■ INSTRUCTIONS FOR THE TASK: Select every line containing the word "will" from the material, and copy those lines.

---+---

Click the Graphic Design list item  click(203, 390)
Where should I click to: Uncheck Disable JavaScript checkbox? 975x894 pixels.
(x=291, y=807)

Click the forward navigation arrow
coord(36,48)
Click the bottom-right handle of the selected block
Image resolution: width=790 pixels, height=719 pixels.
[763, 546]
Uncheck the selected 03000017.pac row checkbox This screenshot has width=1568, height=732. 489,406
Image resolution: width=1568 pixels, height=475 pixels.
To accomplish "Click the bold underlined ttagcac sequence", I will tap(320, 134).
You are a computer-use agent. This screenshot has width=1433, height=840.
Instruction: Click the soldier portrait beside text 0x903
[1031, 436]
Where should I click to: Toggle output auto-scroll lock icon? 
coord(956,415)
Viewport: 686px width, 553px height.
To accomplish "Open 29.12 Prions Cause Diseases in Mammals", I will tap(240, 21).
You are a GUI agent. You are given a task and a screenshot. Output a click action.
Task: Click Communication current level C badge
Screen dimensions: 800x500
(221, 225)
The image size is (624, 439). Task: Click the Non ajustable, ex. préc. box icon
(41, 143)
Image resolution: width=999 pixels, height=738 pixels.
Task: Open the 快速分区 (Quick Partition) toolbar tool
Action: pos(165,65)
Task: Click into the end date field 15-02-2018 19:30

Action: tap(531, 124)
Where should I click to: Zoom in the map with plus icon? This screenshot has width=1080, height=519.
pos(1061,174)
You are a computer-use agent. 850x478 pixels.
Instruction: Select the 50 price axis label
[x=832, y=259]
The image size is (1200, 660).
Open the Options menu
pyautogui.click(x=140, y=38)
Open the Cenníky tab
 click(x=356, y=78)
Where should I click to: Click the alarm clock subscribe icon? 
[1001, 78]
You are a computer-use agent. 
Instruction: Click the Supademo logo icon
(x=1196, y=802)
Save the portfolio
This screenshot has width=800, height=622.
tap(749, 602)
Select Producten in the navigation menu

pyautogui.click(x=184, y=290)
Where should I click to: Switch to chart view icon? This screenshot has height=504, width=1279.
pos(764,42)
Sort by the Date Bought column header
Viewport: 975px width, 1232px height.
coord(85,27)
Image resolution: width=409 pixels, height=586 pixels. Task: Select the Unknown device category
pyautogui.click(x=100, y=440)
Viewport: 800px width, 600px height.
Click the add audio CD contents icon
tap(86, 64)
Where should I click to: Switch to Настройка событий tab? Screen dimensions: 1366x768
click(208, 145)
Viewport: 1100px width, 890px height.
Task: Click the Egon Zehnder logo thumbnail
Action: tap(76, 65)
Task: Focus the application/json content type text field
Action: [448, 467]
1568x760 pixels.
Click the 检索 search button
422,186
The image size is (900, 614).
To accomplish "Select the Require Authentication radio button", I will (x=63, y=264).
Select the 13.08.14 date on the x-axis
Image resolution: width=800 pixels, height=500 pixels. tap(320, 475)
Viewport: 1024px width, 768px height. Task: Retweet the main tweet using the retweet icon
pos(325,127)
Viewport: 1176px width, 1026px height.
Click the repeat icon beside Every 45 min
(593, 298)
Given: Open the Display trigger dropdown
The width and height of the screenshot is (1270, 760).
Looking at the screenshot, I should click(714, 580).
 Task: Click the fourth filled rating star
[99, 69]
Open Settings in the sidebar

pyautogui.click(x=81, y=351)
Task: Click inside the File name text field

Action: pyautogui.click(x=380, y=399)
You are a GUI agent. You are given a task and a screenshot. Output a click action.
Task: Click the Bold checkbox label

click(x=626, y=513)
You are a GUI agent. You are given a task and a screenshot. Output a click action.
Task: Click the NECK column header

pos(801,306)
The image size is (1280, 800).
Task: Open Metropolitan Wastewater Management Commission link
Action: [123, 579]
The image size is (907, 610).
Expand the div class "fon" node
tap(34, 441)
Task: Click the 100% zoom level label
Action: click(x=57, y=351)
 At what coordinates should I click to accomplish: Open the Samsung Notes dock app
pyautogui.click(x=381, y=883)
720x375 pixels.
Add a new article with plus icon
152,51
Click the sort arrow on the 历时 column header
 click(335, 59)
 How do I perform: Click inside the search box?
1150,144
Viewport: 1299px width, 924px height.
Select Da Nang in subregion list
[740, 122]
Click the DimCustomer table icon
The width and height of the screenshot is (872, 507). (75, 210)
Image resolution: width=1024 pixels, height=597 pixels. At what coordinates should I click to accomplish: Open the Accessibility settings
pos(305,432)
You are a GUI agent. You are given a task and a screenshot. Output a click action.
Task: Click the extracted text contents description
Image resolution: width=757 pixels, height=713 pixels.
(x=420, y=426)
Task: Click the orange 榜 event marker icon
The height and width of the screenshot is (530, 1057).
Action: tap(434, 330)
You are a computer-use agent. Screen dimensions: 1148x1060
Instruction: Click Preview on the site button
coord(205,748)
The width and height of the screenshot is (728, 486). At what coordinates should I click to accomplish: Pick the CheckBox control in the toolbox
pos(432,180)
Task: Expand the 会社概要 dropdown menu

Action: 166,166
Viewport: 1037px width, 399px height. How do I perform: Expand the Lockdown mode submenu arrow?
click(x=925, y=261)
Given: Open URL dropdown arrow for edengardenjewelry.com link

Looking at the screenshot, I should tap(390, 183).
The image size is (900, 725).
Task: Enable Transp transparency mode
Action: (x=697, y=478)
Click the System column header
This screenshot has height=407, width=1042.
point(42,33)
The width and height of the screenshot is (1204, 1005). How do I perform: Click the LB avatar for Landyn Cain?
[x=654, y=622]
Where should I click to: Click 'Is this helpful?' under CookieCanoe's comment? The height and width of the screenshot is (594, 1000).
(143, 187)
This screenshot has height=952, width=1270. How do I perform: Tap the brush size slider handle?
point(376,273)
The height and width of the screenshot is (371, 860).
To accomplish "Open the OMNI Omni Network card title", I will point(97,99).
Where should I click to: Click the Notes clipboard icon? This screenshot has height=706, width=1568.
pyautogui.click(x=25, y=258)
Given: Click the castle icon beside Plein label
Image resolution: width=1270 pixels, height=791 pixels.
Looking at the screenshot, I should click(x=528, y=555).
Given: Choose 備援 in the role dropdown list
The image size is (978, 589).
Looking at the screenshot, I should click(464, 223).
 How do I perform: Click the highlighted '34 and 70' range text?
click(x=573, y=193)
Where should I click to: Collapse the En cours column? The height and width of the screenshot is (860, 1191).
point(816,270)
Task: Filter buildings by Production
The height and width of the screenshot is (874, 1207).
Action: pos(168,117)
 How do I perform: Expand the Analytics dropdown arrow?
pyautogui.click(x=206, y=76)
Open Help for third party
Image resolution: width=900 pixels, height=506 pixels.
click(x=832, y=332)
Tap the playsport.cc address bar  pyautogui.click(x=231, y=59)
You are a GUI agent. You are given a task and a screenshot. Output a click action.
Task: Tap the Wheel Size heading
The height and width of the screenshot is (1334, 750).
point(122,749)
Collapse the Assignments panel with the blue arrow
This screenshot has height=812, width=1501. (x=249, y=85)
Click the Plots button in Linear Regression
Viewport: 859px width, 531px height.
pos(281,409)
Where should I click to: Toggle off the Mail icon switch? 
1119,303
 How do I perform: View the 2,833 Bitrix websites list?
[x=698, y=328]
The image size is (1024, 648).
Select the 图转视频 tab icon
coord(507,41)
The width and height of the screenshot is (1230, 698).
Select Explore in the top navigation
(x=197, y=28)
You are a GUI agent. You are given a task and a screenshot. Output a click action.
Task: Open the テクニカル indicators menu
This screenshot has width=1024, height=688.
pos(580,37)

---+---

■ ANSWER FOR THE TASK:
To accomplish "Click the bold underlined ttagcac sequence", I will tap(320, 134).
To accomplish "Open 29.12 Prions Cause Diseases in Mammals", I will tap(240, 21).
To accomplish "Select the Require Authentication radio button", I will (x=63, y=264).
To accomplish "Open the OMNI Omni Network card title", I will point(97,99).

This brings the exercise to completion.